In Chapter 3, on the speech of Cato (Sall. Cat. 52), Drummond again exposes the ways in which Sallust’s historical agenda shapes his presentation. One item in that agenda is the evocation of Thucydides’ Mytilenean debate (Thuc. 3.36-49): “it is Cleon’s role that Cato plays and Sallust does not shirk from attributing to him ideas and arguments that directly recall the demagogue, in part perhaps to characterize the rhetorical methods that Cato regards as necessary if the senate is to be shaken from its self-indulgent lethargy” (p. 53). Cato, like Caesar, assumes that the conspirators are convicti and so addresses himself exclusively to the issue of appropriate penalty. He argues from precedent for the execution of manifesti, individuals “caught in the act,” and confessi, individuals having formally admitted their guilt. Drummond gives close attention to the thorny legal issues involved in this line of reasoning. The upshot is that Cato’s speech is shown to be thoroughly Sallustian in both expression and content, “apart from the bare motion for execution” (p. 75). Thus, the terms in which Cato justifies execution of the prisoners “is Sallust’s own invention, allowing Cato to meet Caesar’s objections by a mixture of counter-argument and concession” (p. 77). Cato, on this presentation, emerges not as more cogent in argumentation, but as shrewdly capitalizing on the senate’s amenability to appeals based on emotion and self-interest.

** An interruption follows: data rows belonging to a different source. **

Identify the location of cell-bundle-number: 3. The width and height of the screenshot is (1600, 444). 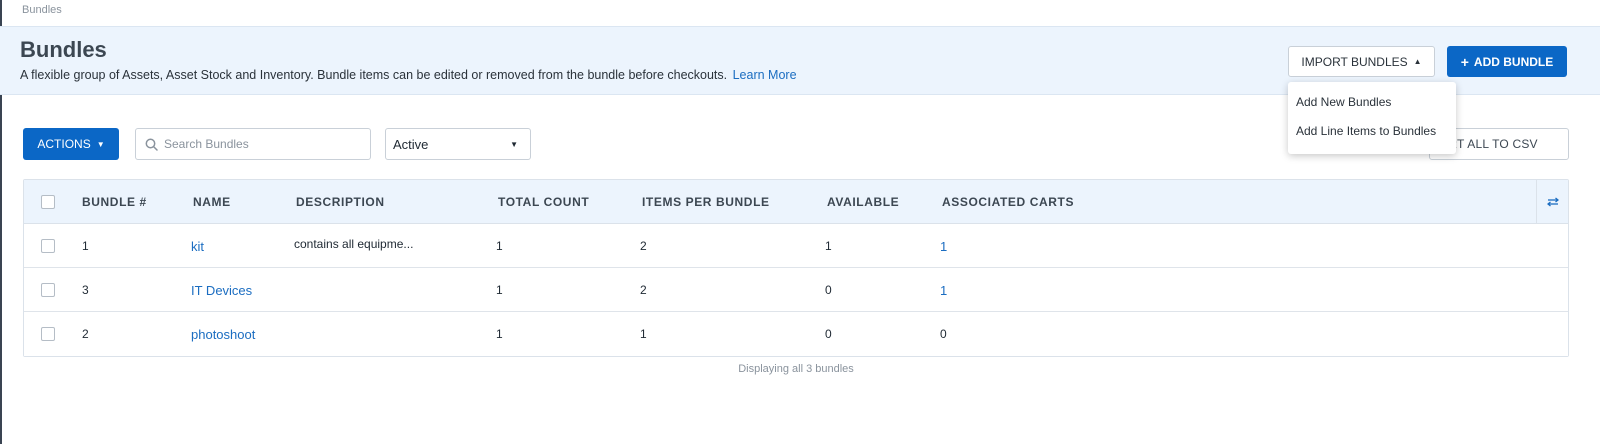
(86, 290).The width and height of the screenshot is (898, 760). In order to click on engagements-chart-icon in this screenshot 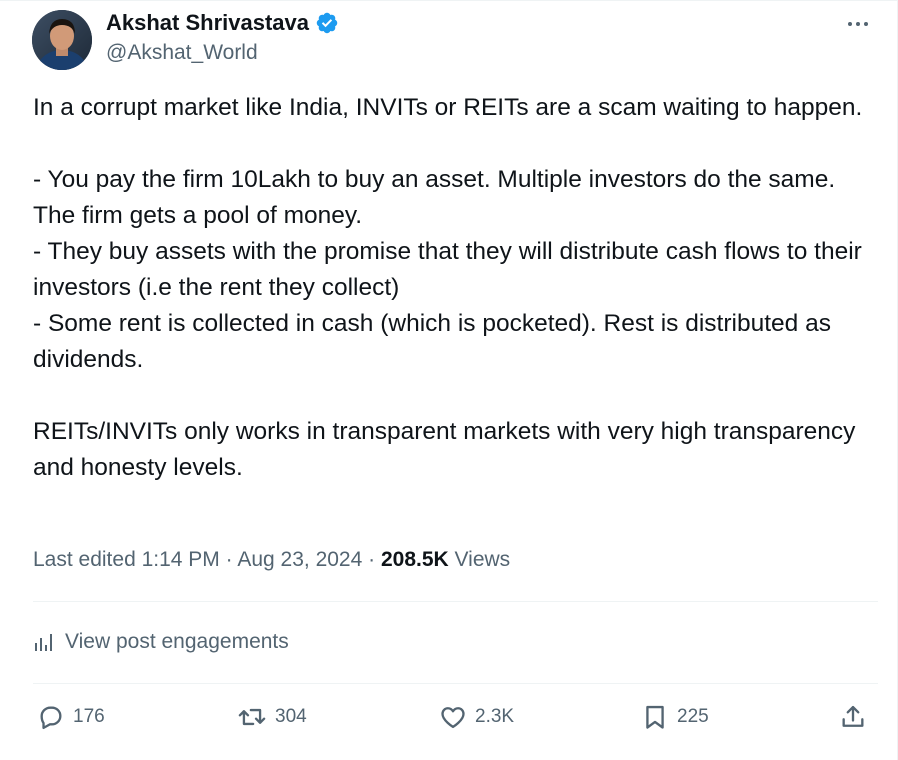, I will do `click(44, 642)`.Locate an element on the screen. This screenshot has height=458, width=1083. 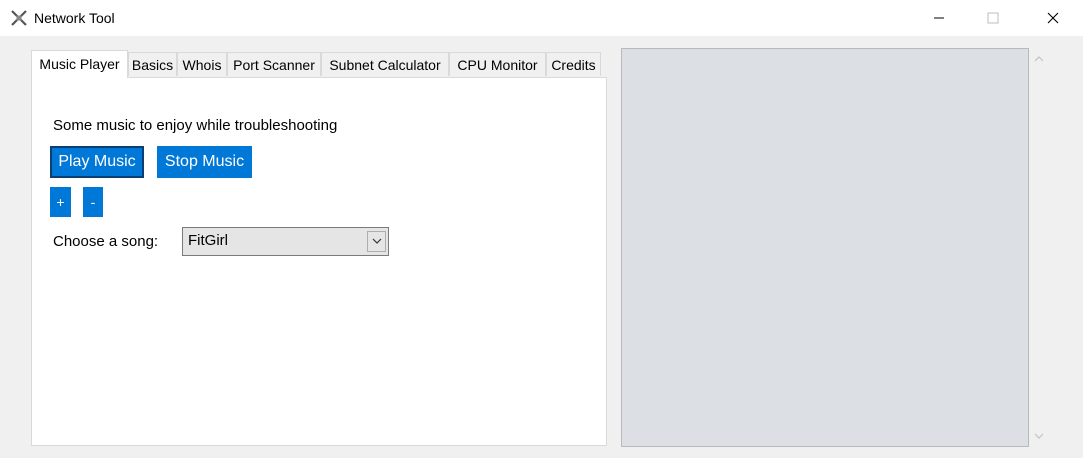
tab-music-player: Music Player is located at coordinates (80, 64).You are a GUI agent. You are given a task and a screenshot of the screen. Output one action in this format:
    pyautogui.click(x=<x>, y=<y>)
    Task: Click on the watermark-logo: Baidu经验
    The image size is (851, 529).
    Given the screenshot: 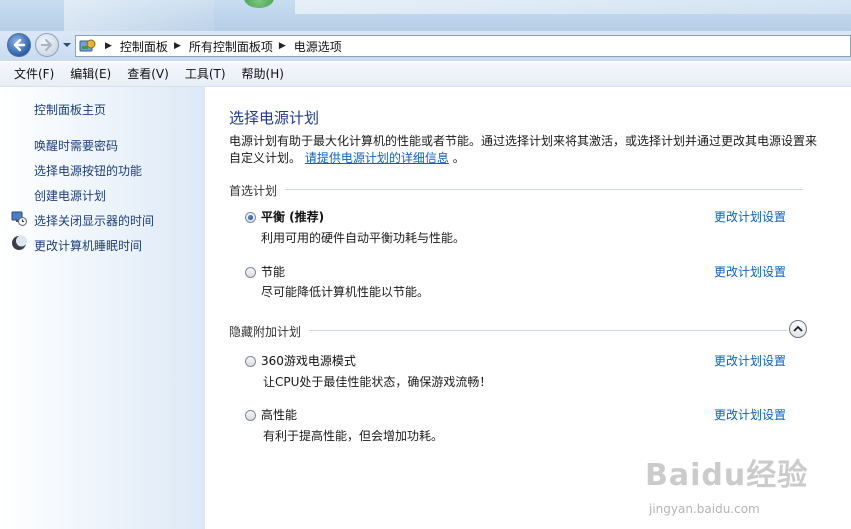 What is the action you would take?
    pyautogui.click(x=727, y=476)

Chapter 4 offers a meticulous discussion of the presumptive (and often adduced) bearing of the senatus consultum ultimum ( scu) on the question of the execution. Of course, in view of Cicero’s later troubles, clearly anticipated as he negotiated the difficult waters of December 63, the scu has loomed large in the eyes of many modern historians. But the ascription of crucial relevance to the scu is, Drummond contends, mistaken. In citing it (at Cat. 29.3), Sallust is alluding to its consequences entirely in the context of its issuance some weeks before the debate of 5 December 63. Even if this were not the case, the terms of the scu do not authorize specific actions by the consul. The feasibility of ordering executions (or any other measure) was directly contingent upon the political conditions obtaining at the moment: “there could be no question of any comprehensive or definitive ruling on the powers exercised by magistrates” (p. 90). Thus, the acquittal of Opimius in 120, often cited as precedent for a consul’s abridgment of citizens’ rights of provocatio under cover of the scu, was not so definitive as is often assumed. Although Sallust himself ascribed more explicit authorization of extraordinary measures to the scu than it in fact carried, significantly, he does not introduce the scu as a legitimating document in the debate of 5 December 63. Nor, Drummond shows, does the historian highlight the declaration of hostis status as justifying nullification of citizenship rights and execution of the Catilinarians. In referring the question of penalty to the senate, Cicero clearly felt the need for categorical endorsement of an action that might well lay him open to charges of cruelty, tyranny, and criminal infringement of citizens’ rights.

For Drummond, the question entailed in the execution of the Catilinarian conspirators is “whether overriding the right to trial before a properly constituted court on a capital charge could reasonably be regarded as necessary to the eventual defeat of the conspiracy and if so, what safeguards were required to obviate the dangers of abuse and of the persecution and punishment of the innocent” (106). Moderns who view the conspiracy with preconceptions about the overarching importance of individual liberties see the executions as illegal and unjustifiable; those who value above all “the preservation of the current regime of property and power” see the executions as warranted and appropriate. “If the majority scholarly verdict has gone in Cicero’s favour, that reflects largely (and merely) the politically conservative (and pro-Ciceronian) tendencies of classical scholarship” (p. 107). Perhaps.

Readers of Drummond’s circumspect, provocatively minimalist evaluation of the evidence of Sallust will learn to rethink their own assumptions about the Catilinarian conspiracy and, more generally, about the potency of the law in the face of complex and shifting political exigencies.